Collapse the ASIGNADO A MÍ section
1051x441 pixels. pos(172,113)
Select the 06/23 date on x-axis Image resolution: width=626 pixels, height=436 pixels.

--

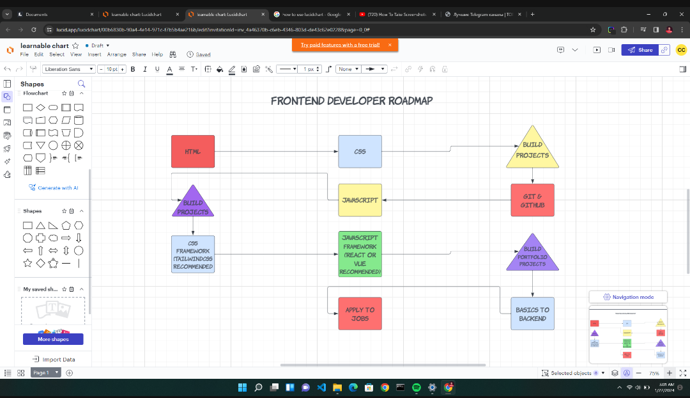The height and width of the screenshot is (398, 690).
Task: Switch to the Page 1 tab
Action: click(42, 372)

#### Work order:
Give again, word for word, every line of the listing above from the one with "Collapse the ASIGNADO A MÍ section" to the one with "Select the 06/23", both inclusive, and nothing beyond them.

#### Exercise answer:
Collapse the ASIGNADO A MÍ section
1051x441 pixels. pos(172,113)
Select the 06/23 date on x-axis Image resolution: width=626 pixels, height=436 pixels.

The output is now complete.